During the 50's Mel Weisburd co-founded with Gene Frumkin Coastlines Literary Magazine and was published widely in literary magazines of those times. He has been anthologized in Walter Lowenfel’s New Poets of Today, Best Articles and Stories, Epos, Poetry Los Angeles, Leonard Wolf’s Voices from the Love Generation, Poets of the Non-Existent City: L.A. During the McCarthy Years, Eating the Pure Light (Homage to Thomas McGrath), Backwater Press, and Poet Lore. He had a pioneering role in environmental law enforcement, health effects research and education. He was president of Pacific Environmental Services, Inc. and has authored technical books and articles in these fields. After retirement, he resumed creative writing and has since published in San Marcos Poetry, Review, Blue Mesa Review, Café Solo, Country Mouse, Grasslimb, Lummox, Walls of the Adobe, Woman in Metaphor. His works appear on number of webs sites, and he has read at Poet’s House, New York City and venues in New Mexico and Los Angeles. He is the author of A Life of Windows & Mirrors, Selected Poems, and The Gloria Poems, (Conflux Press.)

 

THE VIEW FROM  HER ROOM

For Gloria, my wife – 1923-2006

I grieve in the dark east of our house
hiding from your absence, comforted
by your still warm side of our bed.
Then boldly I dare to move into the
sudden glare of your now empty
west-facing room that had so indelibly framed
your private point of view.
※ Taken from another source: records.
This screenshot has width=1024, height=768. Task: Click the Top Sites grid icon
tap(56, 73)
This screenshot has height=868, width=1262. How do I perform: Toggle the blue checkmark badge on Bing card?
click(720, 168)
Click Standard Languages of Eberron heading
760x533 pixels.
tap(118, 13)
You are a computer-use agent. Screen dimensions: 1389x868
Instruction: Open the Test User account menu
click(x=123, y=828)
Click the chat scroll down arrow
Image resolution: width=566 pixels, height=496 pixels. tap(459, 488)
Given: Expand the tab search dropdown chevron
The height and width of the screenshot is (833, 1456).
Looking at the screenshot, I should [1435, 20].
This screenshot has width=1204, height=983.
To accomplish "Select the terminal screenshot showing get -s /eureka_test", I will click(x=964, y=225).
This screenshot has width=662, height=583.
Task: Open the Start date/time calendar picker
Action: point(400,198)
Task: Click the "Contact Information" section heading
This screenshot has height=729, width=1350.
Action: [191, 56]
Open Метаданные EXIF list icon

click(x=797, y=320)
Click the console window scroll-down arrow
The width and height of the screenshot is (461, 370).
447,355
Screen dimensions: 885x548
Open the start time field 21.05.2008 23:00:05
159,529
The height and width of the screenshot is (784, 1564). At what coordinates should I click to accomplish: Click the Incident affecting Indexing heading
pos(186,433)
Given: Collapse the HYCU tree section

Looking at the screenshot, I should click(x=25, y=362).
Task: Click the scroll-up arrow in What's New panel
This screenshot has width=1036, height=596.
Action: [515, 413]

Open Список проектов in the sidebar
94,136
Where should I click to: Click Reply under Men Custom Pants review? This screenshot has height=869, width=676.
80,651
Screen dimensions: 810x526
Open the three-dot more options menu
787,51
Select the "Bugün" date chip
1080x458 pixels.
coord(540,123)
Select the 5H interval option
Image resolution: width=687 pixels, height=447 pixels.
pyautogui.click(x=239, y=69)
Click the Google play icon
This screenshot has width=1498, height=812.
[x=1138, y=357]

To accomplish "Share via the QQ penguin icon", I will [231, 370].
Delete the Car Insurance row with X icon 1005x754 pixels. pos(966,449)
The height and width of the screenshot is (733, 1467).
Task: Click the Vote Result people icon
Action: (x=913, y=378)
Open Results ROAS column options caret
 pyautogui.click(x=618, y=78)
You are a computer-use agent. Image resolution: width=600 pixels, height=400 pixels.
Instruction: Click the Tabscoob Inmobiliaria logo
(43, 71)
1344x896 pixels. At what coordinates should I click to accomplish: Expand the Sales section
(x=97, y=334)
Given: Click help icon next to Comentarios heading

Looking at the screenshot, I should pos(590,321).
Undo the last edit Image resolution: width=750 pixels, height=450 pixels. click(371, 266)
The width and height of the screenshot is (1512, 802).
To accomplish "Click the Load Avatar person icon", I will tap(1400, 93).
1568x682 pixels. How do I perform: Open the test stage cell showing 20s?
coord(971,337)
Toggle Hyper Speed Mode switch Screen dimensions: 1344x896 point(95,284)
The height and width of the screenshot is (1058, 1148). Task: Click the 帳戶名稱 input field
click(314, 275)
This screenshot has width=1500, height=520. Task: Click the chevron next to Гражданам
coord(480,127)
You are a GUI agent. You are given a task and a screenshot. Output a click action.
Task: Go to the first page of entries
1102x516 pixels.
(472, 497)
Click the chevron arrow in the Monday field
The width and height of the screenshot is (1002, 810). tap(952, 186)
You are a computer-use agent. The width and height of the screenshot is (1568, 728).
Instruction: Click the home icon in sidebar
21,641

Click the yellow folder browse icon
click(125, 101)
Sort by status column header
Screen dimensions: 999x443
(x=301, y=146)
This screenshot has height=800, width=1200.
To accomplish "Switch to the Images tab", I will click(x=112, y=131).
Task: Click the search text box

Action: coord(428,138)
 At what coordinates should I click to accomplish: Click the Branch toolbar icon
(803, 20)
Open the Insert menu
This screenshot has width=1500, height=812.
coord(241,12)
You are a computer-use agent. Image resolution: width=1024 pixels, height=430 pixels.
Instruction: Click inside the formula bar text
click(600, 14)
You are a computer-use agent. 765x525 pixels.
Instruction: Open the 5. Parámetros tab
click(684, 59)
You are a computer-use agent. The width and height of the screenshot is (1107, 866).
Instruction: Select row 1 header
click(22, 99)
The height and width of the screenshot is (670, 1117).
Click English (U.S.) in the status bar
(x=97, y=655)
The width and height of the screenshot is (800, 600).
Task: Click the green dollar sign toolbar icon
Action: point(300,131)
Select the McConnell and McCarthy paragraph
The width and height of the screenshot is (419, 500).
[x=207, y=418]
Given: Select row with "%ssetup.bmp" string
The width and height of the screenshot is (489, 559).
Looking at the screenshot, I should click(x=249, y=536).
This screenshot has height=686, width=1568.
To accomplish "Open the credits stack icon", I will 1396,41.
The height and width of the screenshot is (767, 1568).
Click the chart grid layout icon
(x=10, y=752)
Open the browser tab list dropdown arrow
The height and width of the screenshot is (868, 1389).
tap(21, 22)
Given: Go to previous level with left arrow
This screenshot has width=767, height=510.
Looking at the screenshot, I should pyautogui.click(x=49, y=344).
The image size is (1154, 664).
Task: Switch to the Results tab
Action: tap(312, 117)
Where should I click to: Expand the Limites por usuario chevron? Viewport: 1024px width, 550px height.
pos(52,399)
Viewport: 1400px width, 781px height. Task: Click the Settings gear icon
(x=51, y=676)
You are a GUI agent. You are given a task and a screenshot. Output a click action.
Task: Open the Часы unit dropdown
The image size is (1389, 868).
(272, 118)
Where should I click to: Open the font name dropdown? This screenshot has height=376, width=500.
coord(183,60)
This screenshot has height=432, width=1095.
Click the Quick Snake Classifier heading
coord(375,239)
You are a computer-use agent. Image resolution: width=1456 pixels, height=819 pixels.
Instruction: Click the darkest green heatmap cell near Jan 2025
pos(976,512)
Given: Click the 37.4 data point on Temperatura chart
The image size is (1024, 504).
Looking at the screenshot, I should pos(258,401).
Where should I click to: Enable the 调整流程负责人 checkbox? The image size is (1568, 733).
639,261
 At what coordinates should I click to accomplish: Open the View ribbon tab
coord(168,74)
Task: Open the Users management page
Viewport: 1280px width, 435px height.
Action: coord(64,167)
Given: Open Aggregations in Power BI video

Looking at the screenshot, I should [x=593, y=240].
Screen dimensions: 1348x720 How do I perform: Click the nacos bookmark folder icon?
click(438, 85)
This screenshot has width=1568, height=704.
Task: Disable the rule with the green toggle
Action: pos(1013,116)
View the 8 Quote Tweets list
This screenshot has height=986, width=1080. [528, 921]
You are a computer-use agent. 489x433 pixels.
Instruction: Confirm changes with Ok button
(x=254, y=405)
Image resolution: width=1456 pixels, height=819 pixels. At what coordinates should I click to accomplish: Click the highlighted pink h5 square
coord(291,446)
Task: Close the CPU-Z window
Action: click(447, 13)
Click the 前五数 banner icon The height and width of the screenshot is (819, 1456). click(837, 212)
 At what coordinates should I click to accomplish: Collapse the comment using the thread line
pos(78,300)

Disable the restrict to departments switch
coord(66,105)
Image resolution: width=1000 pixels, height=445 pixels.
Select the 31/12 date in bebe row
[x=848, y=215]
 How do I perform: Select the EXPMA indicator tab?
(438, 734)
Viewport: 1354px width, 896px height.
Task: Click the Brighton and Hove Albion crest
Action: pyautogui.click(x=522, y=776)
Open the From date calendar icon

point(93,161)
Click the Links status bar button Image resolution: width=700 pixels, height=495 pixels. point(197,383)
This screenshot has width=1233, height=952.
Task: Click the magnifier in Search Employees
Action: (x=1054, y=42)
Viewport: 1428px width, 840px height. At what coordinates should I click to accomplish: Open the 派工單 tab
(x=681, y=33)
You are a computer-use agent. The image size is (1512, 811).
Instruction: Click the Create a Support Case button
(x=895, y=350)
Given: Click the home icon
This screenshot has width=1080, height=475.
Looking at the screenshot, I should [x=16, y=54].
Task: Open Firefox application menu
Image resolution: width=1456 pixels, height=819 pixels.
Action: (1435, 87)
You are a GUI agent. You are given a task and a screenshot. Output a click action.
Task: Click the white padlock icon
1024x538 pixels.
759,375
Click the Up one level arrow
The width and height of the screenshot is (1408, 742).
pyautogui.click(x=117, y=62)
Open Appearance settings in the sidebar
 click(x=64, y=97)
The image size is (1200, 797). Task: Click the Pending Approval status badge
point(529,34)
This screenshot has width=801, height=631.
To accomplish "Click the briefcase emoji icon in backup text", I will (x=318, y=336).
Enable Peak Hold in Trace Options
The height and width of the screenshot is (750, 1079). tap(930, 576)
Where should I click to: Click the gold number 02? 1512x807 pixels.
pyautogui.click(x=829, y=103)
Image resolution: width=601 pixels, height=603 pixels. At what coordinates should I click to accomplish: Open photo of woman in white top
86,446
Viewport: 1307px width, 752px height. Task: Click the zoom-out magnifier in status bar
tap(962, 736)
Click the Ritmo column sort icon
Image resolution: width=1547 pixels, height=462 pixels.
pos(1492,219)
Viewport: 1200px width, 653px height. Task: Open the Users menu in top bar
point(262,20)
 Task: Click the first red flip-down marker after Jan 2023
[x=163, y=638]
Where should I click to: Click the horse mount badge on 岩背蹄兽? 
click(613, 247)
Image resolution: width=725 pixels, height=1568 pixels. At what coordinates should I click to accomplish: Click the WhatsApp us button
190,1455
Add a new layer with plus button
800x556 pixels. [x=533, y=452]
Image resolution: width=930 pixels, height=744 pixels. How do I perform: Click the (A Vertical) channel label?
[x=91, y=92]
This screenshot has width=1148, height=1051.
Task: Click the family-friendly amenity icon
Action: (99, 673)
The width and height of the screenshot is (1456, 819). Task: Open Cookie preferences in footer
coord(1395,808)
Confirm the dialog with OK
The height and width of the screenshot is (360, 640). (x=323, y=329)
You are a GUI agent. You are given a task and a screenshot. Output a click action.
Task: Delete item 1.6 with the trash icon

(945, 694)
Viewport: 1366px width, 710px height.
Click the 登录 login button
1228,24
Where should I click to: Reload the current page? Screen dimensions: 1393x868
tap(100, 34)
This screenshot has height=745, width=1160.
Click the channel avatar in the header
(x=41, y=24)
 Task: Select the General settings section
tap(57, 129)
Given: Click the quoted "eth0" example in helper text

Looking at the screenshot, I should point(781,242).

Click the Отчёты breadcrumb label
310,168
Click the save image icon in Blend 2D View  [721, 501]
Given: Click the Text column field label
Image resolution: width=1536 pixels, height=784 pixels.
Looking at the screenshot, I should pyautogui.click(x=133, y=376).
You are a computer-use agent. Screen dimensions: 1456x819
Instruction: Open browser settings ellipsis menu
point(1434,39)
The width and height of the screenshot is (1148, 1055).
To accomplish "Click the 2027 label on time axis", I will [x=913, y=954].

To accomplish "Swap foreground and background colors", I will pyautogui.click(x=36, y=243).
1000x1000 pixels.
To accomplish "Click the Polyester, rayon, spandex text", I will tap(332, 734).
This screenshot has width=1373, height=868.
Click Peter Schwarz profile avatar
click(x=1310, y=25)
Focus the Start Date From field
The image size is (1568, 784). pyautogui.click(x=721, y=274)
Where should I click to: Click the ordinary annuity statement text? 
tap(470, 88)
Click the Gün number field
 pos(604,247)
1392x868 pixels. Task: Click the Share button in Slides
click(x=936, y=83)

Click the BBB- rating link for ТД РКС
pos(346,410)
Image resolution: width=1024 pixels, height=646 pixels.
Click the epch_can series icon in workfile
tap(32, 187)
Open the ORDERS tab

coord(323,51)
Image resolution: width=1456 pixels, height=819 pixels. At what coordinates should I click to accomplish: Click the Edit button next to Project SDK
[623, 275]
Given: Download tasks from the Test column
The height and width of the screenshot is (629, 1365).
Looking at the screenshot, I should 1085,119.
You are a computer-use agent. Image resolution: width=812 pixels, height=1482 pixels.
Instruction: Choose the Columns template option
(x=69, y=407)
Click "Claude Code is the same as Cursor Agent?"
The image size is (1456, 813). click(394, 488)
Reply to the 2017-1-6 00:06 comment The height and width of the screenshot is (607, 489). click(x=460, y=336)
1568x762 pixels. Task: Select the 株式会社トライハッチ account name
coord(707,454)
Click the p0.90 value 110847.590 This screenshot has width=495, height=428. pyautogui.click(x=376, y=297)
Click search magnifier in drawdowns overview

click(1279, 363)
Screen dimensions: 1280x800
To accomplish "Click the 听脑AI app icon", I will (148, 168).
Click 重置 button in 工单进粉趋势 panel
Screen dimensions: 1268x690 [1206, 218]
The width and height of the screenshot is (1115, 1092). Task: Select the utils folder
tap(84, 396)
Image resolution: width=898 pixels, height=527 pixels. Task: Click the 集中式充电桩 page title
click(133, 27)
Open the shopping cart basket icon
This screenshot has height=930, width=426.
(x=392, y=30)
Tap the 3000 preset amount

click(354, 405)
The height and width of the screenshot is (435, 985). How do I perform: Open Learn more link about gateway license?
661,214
There you underlined
in a note your wall something Emerson wrote:
The Health of the eye seems to demand a horizon.
We are never tired as long as we can see far enough.

Now I see what you saw: the shadows
of Cub of Gold leaves, walls of Eugenia, Heavenly
bamboo; large grape leaves spread out
like sun bladders in the late afternoon. A butterfly
above the arbor searching for the salt on your finger.
Rays of angled sunlight scoop up the reflections
of the pool and invert them on the ceiling in
camera obscura that cascades lucent tears
down the window glass.

The shimmering of light on the ceiling
is a warbling of some ionic phenomenon
like a beam from another world, maybe from you..
I don’t know, we never believed that way. Yet
I stand within it rectified, forgiven, re-loved,
the gift of a bride and the legacy of a mother.
I let you fill yourself up in me,
both out selves in total eclipse.

Blue Mesa Review, Spring 2007, #19, University of New Mexico

FALLING IN LOVE AT 80

Because I feel the moon-tide I can’t believe
it is not also drawn to me

or that the mountain is unaware of my awe
of its majesty

or you would not sympathize with my tear
or kiss or that the kiss and tear are not greater
than your ambivalence.

Then why do you doubt my expertise
             in natural selection
and reject what I know is best for you?

Love, no matter from where it comes,
lopsided or asymmetrical,
is greater than you and I whether
you know it not just now.

I can’t believe that the shining of my love
does not expose the doubtful doubts in your mind
and shame your denial.

Even though you insist you don’t love me,
you can’t dismiss the moon tide or the mountain of adoration
or assert that my tidal power is mere conceit.
After all I experienced love at first sight
when I was young  and penniless.

Don’t believe that I’m an expired male
who only love from memory,
each dim passion some three generations old.
I won’t accept your argument that my conceit
exploits you to make this poem

Do you think I kid myself?
If you persist, I will awake morning after night.
roll over, thank God I’m still alive and free

and with the blessed shortening
of my memory forget
for whom I wrote this poem.

Solo Café 4&5, Solo Press 2009

FROM THE TOP OF THE CLIFF AT TORREY PINES

For Stefi

We walk the cliff above the ocean.
Boulders rock in the undertow for miles below.
The sea looks as if it were crawling uphill.
Gulls shoot out from behind us.
They seem to skim the light from the body of water.
Something is leaving us.

She asks to run ahead while I, out of breath,
fall back to smoke my pipe.  I imagine a three
dimensional gauge set in lace – a giant
yellow wooden ruler whose numbered scales
are writ large for my near-sighted eyes.
It measures distances in the sea exactly
on a north-south line with the Scripps Institute
of Oceanography.

That damned gauge divides everything:
depth from breadth and height, history
from prehistory, science from art, her forward motion
and my retreat. Everyone has left except for a
student walking the baseline of the beach
looking up towards outer space.

And she is beyond the last bend, out of sight.